### Task objective
Your result should be every line of the records below that contains the word "Star".

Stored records
((

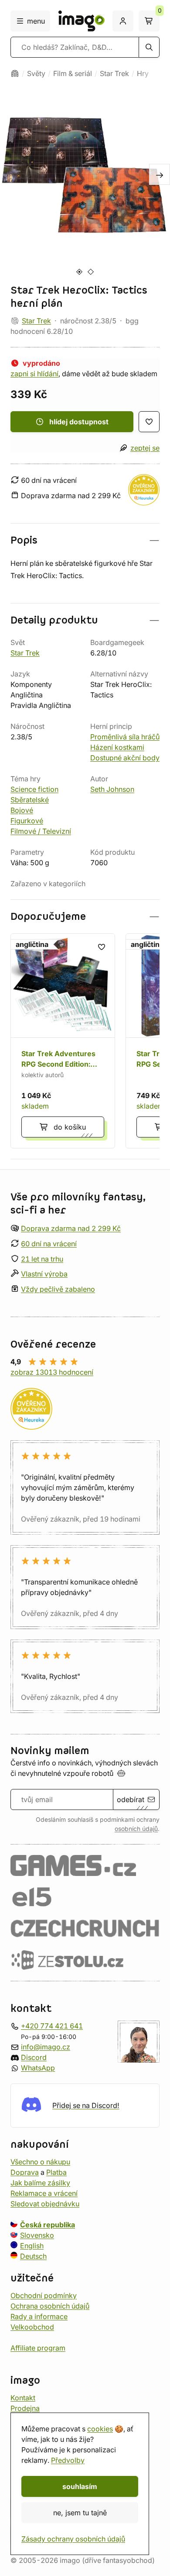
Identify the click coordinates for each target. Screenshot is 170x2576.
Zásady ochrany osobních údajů (73, 2538)
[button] (85, 540)
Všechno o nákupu (40, 2161)
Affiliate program (37, 2348)
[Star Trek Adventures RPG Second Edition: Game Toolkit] (63, 1041)
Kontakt (22, 2397)
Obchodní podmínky (43, 2295)
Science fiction (34, 789)
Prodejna (25, 2408)
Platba (56, 2172)
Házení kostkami (117, 747)
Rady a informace (39, 2316)
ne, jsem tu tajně (80, 2512)
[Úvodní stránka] (14, 73)
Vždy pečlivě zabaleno (58, 1289)
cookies (100, 2428)
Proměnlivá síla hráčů (125, 736)
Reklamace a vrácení (44, 2193)
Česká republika (47, 2224)
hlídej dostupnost (79, 421)
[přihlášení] (122, 20)
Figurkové (26, 820)
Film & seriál (72, 73)
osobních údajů (136, 1828)
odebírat (130, 1799)
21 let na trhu (42, 1259)
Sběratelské (29, 799)
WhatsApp (38, 2067)
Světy (36, 73)
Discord (34, 2057)
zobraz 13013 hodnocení (51, 1372)
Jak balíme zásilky (40, 2182)
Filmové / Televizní (40, 831)
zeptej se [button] (145, 448)
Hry (143, 73)
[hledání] (149, 47)
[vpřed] (159, 174)
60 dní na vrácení (49, 1243)
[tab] (79, 271)
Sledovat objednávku (44, 2203)
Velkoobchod (32, 2327)
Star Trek (114, 73)
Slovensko (37, 2235)
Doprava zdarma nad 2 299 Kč (71, 1228)
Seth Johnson (112, 789)
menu (36, 21)
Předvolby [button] (68, 2460)
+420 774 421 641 (52, 2025)
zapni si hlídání (34, 373)
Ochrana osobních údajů (49, 2306)
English (32, 2245)
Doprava (24, 2172)
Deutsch (33, 2256)
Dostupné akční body (125, 757)
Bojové (21, 810)
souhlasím (79, 2486)
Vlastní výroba (44, 1274)
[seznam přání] (149, 421)
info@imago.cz (45, 2046)
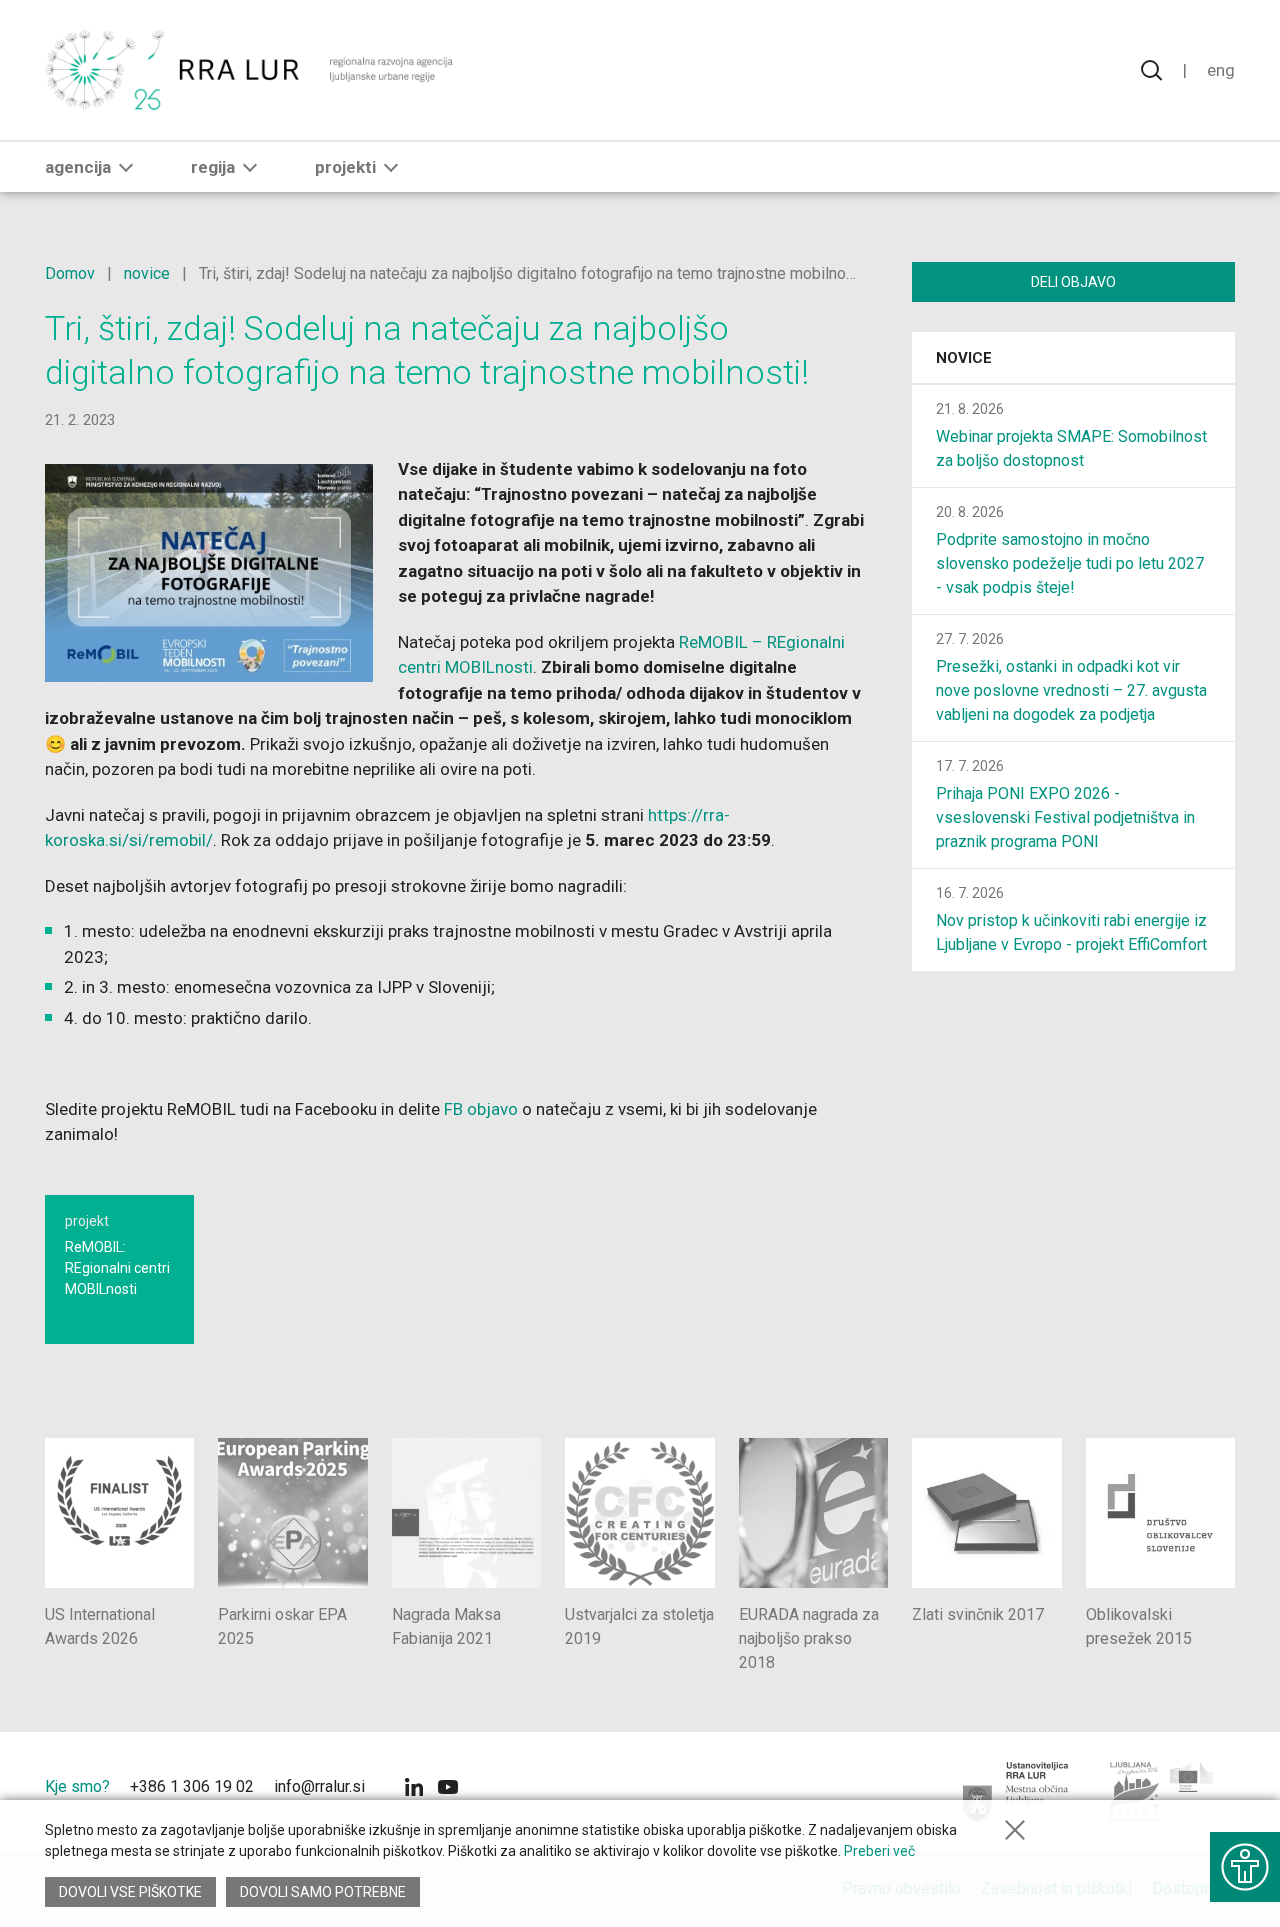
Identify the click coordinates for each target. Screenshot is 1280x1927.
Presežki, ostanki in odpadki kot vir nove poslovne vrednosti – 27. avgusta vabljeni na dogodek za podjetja (1071, 690)
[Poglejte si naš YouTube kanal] (448, 1789)
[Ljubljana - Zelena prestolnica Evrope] (1162, 1792)
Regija (213, 167)
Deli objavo (1073, 282)
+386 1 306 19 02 (192, 1786)
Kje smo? (77, 1786)
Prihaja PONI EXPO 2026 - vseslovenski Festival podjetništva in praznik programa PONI (1065, 817)
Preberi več (879, 1851)
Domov (70, 273)
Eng (1221, 70)
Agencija (78, 167)
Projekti (345, 167)
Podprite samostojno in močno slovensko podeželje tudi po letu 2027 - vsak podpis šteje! (1070, 563)
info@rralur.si (319, 1786)
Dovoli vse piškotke (130, 1892)
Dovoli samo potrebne (323, 1892)
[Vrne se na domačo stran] (251, 70)
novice (147, 273)
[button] (126, 167)
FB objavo (481, 1109)
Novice (964, 358)
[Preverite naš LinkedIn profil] (414, 1789)
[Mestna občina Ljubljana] (1016, 1792)
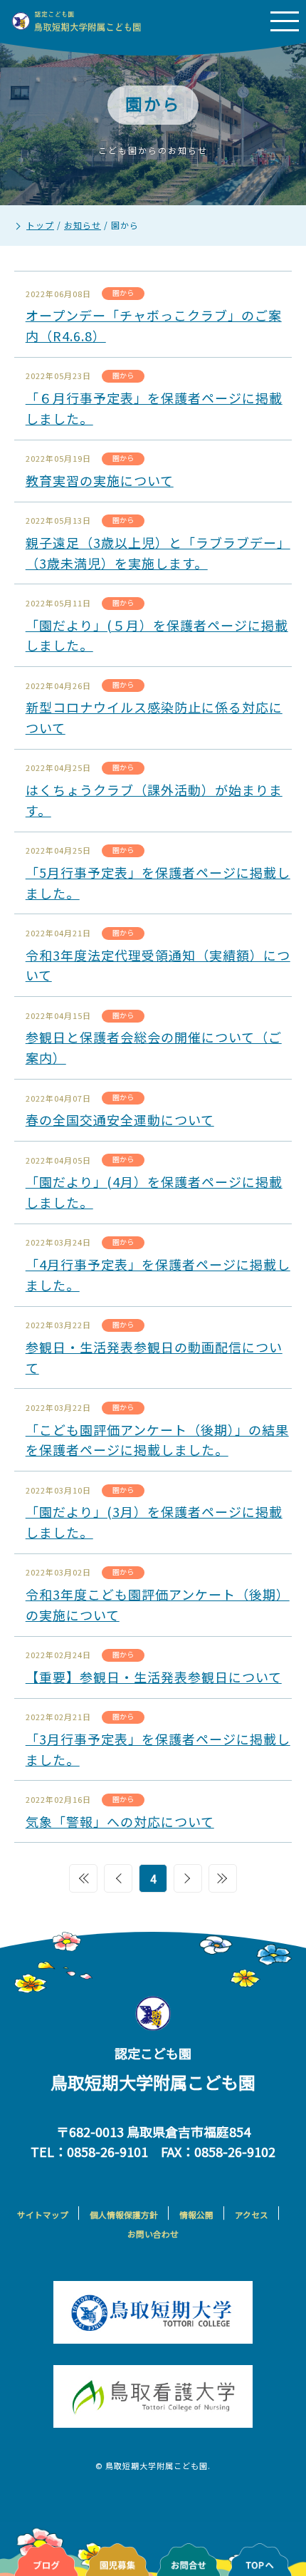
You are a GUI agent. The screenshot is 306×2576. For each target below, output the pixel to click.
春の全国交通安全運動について (120, 1119)
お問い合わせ (153, 2234)
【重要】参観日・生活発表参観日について (154, 1676)
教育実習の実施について (100, 480)
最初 (83, 1878)
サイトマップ (42, 2214)
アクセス (251, 2214)
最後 (223, 1878)
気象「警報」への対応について (120, 1821)
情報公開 (196, 2214)
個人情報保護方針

))

### Output of the exercise
[Star Trek Adventures RPG Second Edition: Game Toolkit] (63, 1041)
Star Trek (114, 73)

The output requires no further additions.